Document source:
++++++++

Souvenez vous, il n’y a pas si longtemps, comment es dirigeants de la SNCF ont largement communiqué, lors de la dernière panne électrique gare Montparnasse, sur le fait que c’était la défaillance d’un poste de transformation de RTE qui était à l’origine de la panne. La direction de la SNCF avait même, par communiqué de presse, annoncé qu’elle avait exigé que RTE accélère les travaux de réparation – comme si RTE avait besoin qu’on lui rappelle l’urgence.

Mais il ne faudrait pas que cet l’arbre de la communication nous cache la forêt. Car cette affaire – comme beaucoup d’autres dont la répétition régulière nous rappelle, heureusement de manière moins dramatique, combien nos infrastructures se dégradent lentement mais sûrement – montre qu’il est illusoire d’attribuer la responsabilité de cette affaire à une personne ou un groupe de personnes.

La faute, si on peut parler de faute, incombe à un système social et politique. Un système qui pousse irrésistiblement les gens, aussi estimables soient-ils à titre personnel, à des comportements qui aboutissent à ce genre de catastrophe. Il est illusoire d’imaginer que le désastre serait le fait d’une conspiration de méchants qu’il suffirait de mettre à bas. C’est au contraire le fait qui d’un système qui fait de chacun de nous un meurtrier en puissance.

Nulle part ces mécanismes ne sont plus visibles que dans le domaine des infrastructures. Mais on le trouve aussi dans beaucoup d’autres domaines : la recherche, le développement industriel, les institutions, la politique budgétaire, bref, dans tous les domaines où les actes des individus s’inscrivent dans un temps long, susceptible de dépasser la durée de leur passage aux affaires, voire leur vie même. Le problème, en résumé, est le suivant : Un pont, un barrage, un canal, un système d’adduction d’eau, une centrale nucléaire, une ligne électrique, une école, une université, un programme de recherche ont une durée de vie qui dépasse souvent largement le demi-siècle entre le moment ou la décision est prise de le construire et le moment où il cesse de produire ses fruits.

++++++++

Exercices à réaliser:
**a)** Selon le texte sur la dégradation des infrastructures, à quoi les dirigeants de la SNCF ont-ils attribué la dernière panne électrique de la gare Montparnasse ?
**b)** Poursuivez le texte sur la dégradation des infrastructures après sa dernière phrase.
Les entrées n'interviennent en rien ici.

++++++++

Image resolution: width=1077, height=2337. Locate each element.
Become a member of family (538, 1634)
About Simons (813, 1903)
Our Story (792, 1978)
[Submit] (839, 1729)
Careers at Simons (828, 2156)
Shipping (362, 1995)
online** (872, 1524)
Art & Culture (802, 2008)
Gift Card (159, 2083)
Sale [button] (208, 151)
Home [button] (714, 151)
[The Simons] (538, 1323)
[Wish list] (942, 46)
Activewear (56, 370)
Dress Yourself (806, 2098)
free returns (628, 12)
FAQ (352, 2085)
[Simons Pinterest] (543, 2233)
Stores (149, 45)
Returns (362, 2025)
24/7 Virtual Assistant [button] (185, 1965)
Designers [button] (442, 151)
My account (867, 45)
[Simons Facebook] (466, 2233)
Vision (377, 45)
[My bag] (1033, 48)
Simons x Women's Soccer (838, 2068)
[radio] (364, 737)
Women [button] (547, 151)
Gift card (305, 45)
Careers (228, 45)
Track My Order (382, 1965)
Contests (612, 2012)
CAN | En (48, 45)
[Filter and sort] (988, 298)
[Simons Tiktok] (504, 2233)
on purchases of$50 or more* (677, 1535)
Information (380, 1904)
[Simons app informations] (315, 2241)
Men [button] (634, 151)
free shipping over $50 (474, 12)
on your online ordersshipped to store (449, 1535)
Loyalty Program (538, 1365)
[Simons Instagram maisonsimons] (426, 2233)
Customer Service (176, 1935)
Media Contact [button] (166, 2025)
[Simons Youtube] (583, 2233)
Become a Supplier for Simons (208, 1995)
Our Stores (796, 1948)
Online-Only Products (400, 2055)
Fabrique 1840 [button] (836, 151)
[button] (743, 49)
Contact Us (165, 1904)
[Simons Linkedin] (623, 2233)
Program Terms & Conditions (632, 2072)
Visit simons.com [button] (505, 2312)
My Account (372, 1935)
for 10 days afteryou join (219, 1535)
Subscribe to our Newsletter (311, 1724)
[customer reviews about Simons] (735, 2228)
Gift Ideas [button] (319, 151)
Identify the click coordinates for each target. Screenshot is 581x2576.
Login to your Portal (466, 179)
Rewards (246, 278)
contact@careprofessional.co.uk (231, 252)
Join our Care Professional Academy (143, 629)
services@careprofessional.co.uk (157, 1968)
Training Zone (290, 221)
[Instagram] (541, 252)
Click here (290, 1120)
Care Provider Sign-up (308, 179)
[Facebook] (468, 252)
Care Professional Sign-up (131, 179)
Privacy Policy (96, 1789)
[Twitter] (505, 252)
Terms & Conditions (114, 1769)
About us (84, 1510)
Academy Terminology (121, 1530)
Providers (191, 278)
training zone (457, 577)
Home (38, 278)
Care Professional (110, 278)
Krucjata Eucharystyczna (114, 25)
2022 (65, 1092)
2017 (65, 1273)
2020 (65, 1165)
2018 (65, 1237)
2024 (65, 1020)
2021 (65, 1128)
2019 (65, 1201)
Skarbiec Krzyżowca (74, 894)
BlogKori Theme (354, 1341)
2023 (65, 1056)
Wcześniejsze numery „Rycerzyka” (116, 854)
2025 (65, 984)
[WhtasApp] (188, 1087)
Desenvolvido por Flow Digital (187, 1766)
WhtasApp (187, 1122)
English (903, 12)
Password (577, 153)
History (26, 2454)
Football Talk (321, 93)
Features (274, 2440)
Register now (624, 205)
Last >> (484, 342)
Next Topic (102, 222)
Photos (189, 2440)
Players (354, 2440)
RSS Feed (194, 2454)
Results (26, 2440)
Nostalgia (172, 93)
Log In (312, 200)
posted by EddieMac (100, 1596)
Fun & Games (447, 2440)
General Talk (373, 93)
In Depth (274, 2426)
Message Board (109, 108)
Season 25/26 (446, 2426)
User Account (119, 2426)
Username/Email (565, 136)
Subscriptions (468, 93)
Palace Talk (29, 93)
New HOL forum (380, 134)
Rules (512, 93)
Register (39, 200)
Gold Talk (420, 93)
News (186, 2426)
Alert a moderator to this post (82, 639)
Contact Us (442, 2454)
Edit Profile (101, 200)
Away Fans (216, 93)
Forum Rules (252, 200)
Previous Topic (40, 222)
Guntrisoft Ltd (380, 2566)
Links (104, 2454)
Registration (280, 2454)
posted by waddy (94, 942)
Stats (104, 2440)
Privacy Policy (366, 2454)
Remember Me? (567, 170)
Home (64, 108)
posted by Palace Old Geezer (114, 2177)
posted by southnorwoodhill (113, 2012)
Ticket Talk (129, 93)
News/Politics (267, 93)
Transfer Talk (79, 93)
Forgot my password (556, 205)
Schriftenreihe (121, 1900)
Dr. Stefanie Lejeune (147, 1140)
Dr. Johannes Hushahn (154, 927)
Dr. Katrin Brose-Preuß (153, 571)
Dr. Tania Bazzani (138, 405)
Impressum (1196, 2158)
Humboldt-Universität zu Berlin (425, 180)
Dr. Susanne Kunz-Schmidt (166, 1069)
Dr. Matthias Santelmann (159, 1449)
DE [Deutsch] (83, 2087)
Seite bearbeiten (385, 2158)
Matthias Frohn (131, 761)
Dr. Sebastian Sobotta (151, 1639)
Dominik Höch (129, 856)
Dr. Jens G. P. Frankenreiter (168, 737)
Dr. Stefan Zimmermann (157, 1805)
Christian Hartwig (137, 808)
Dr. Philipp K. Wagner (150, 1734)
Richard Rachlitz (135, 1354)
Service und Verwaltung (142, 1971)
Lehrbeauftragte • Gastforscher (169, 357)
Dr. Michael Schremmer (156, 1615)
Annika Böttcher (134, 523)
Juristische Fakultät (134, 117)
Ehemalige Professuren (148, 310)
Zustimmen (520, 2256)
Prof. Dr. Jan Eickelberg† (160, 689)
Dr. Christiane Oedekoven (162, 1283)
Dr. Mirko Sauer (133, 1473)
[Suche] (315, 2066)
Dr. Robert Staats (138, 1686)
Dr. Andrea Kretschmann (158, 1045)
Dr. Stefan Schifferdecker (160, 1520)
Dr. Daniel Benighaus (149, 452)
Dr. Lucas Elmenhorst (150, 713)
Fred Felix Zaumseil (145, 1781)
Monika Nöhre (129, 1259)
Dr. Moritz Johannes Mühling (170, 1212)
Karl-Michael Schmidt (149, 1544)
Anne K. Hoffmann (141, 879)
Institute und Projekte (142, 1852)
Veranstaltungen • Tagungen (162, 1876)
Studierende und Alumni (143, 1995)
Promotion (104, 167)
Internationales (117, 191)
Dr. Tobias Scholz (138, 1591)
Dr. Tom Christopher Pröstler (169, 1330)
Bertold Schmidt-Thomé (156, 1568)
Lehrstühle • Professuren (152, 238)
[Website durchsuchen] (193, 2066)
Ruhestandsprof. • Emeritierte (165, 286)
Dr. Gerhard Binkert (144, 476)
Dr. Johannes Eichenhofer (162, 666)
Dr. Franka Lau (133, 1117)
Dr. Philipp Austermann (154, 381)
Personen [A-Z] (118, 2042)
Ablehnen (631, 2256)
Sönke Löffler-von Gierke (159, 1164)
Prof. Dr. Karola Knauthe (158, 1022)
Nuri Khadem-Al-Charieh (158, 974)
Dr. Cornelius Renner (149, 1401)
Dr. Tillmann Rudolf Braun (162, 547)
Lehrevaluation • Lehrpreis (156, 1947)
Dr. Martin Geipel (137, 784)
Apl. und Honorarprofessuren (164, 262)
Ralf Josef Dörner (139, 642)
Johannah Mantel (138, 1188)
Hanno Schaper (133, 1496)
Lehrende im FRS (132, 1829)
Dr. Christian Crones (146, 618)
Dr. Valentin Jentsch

++++++++

Les réponses:
**a)** À la défaillance d'un poste de transformation de RTE.

**b)**
Ces durées de vie sont conditionnées à une surveillance et à un entretien constant. Et j’insiste lourdement sur le mot « constant ». Car de la même manière qu’une voiture régulièrement entretenue peut rouler plusieurs dizaines d’années, une voiture fusse-t-elle neuve laissée sans entretien pendant une longue période aura une vie utile bien plus courte.

Le décideur qui gère une infrastructure publique doit prendre donc une décision qui consiste, pour faire court, à dépenser de l’argent aujourd’hui pour un résultat qui ne sera visible que dans dix, vingt, trente ans, c’est-à-dire, à un moment où il aura quitté depuis longtemps les affaires et peut-être même cette planète. Il doit expliquer aux citoyens d’aujourd’hui qu’il faut se serrer la ceinture pour que l’infrastructure soit utilisable par leurs enfants, leurs petits-enfants, leurs arrière-petits-enfants.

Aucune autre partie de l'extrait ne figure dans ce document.